We give the Toyota Fortuner a future by reviving a name from the past
- shares

Oh Fortuner.

If there was ever a car that seemed to snatch defeat from the jaws of victory in the Australian new car market, it is Toyota’s HiLux-based 4WD wagon, the Fortuner.

Launched in 2015, the Toyota Fortuner had all the right components for success. A seven-seat, off-road wagon from Australia’s top-selling manufacturer based on the country’s highest-selling vehicle, in a sales category which makes up approximately 10 per cent of all annual new-car purchases – it was almost too good to be true.

And, well, it was. Fortuner sales peaked in 2016 at 3871 and declined from there. So much so that, so far this year, just 933 have been sold.

It has been a tough time, sure, but when you consider the Toyota Hilux has sold 12,465 units, the Landcruiser Prado 6528 and Kluger 3551, it really highlights how far off the pace the Fortuner is.

In fact, of all the other ute-based wagons, the Fortuner has been outsold by the Ford Everest (2024), Isuzu MU-X (2359) and Mitsubishi Pajero Sport (2272). Only the Holden Trailblazer (867) falls short, and well… they don’t sell that anymore.

Why didn’t it succeed? Basically, every other option was better.

At its price point (Crusade is $58,290 plus on-roads), you’re better off with a Prado. In its class, you’re going to get more value from an MU-X or more updated technology from a Pajero Sport.

It isn’t very well packaged as the ride is too firm for a family car, and the third-row seats hinge to the side when not in use, compromising the load area and rearward vision.

Plus, the exterior design wasn’t to all tastes and let's not even start on the ‘burgundy’ seat trim.

But we have an idea to fix this, and it won't take much.

Bring back the 4Runner

Back in 1984, you could buy a two-door Toyota HiLux 4Runner, which was basically a 4X4 HiLux with a back seat, a removable fibre-glass canopy and cool stickers. Salvatore, in our media team, even owns one!

In 1990, the HiLux name was dropped from the model, but the 4Runner kept the ute’s mechanical underpinnings to become a four-door off-road family wagon.

You know, like a Fortuner.

Grey-market imports called HiLux Surf (which was essentially the same but could be had with a 3.0-litre diesel) also found their way here.
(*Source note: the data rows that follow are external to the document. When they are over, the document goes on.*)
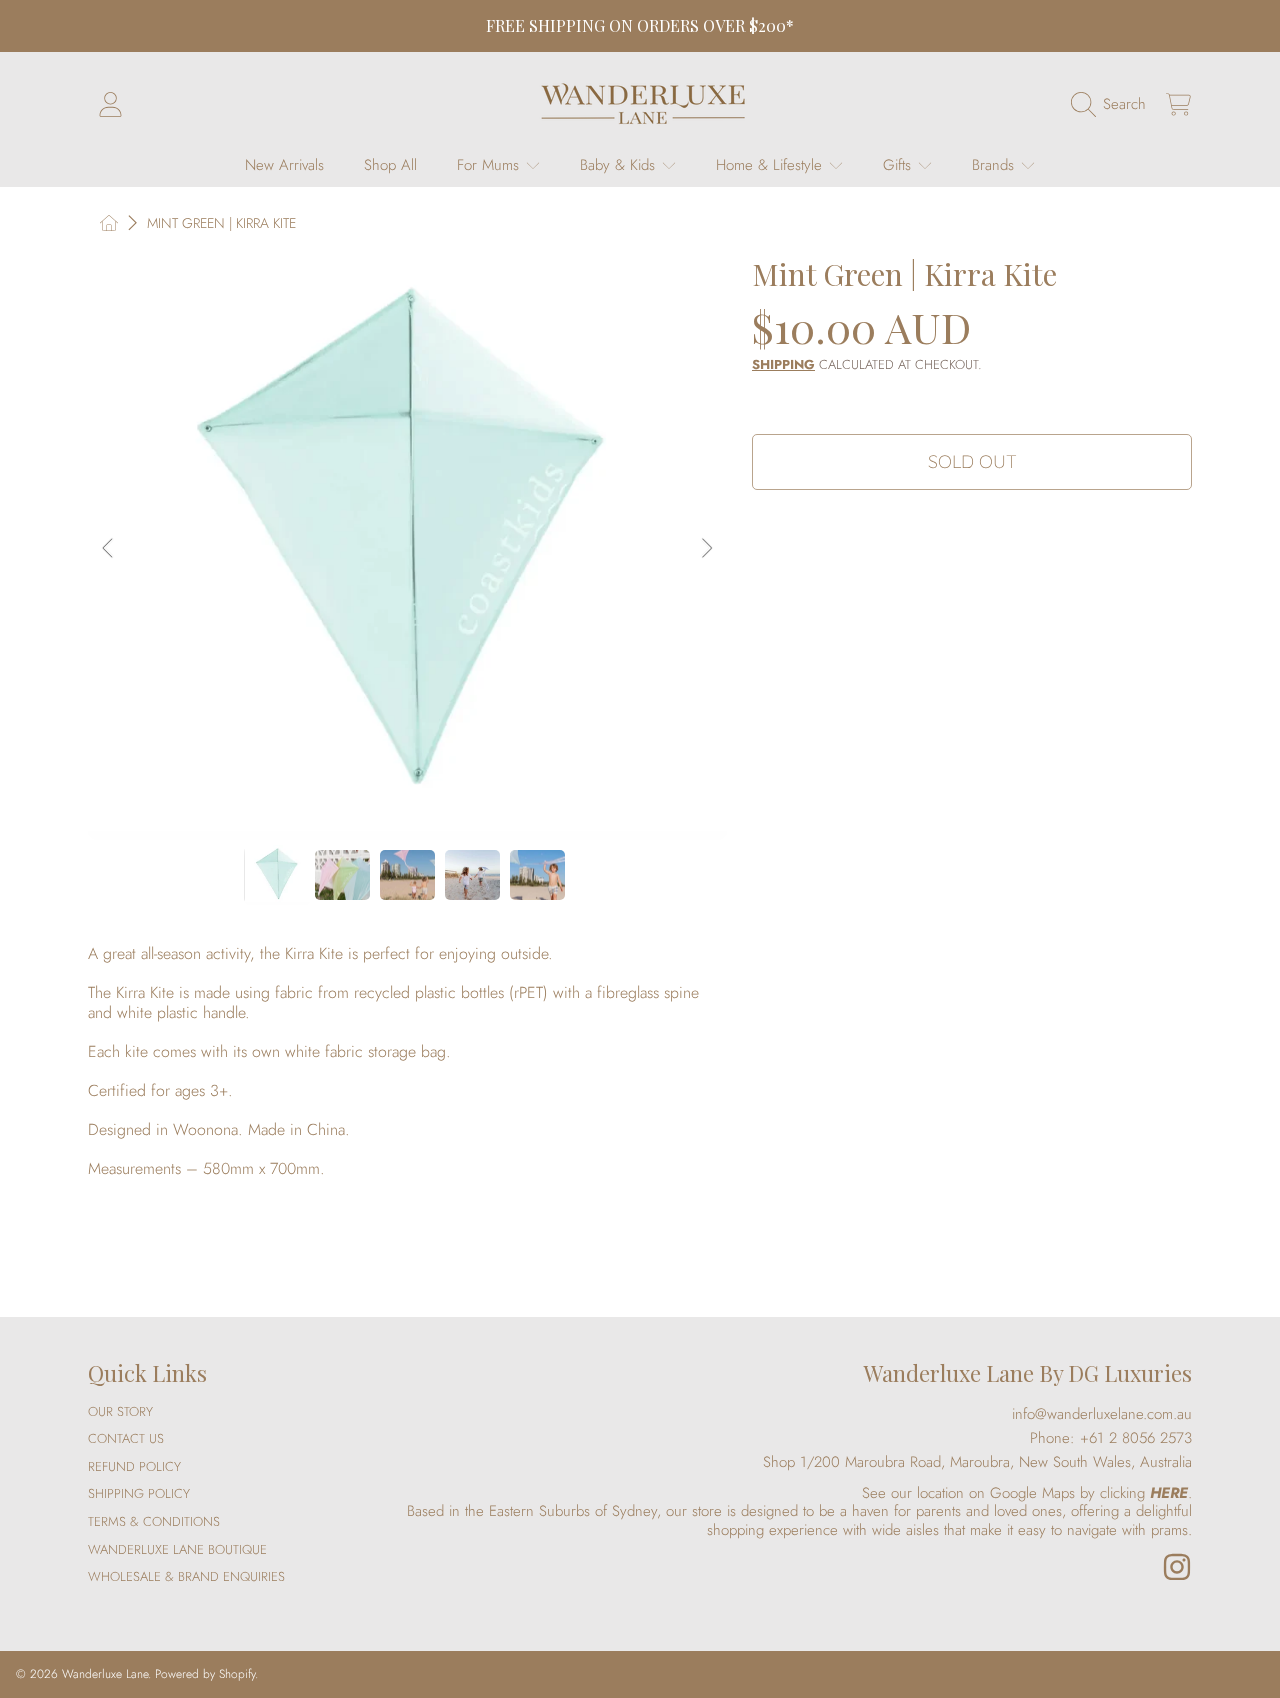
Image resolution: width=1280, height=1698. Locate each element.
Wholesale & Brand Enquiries (186, 1576)
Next (706, 549)
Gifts (899, 165)
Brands (995, 165)
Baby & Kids (620, 165)
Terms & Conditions (154, 1521)
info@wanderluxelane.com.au (1102, 1414)
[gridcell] (407, 1081)
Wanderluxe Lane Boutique (177, 1549)
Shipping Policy (139, 1493)
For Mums (490, 165)
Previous (109, 549)
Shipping (783, 365)
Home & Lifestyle (771, 165)
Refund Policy (134, 1466)
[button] (1113, 104)
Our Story (120, 1411)
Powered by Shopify (205, 1674)
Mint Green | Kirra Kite (221, 224)
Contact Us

The 4Runner stayed on sale until 1996, after which it was replaced in showrooms by the LandCruiser Prado.

And, while you can still buy a 4Runner in other markets (based on the 150-Series Prado), we haven’t seen the badge locally now for nearly 25 years.

So why not trade on this nameplate equity and bring the 4Runner back?

The 2021 Toyota Fortuner 4Runner has a pretty cool ring to it, no?

We think you could build on the entry-level Fortuner GX, add some contrasting trim, decals and a bit more of a retro lifestyle vibe to make a family-friendly 4Runner appeal to sub-$50k wagon buyers.

Offer a different seat trim (please), and bring back the manual transmission option (last available in 2018) to set the 4Runner as a ‘one-up-from-base’ lifestyle spec.

Make those side-stowable third-row seats easily removable (or even optional), roll in the announced updates to the Hilux’s tech and driveline, add a larger sidewall tyre for better ride comfort and we might just start to see these things find a market.

We know the HiLux platform performs well off-road, and has a great reputation for reliability, so why not make it ‘fun’?

While we’re here too, we imagined what a modern two-door 4Runner would look like, with a removable fibreglass canopy and, even more stickers.

While this one would require a full re-engineer, we think our four-door 2021 Toyota Fortuner 4Runner is a much more viable option.

What are your thoughts? Would you consider a ‘fun again’ Toyota 4Runner in a modern guise?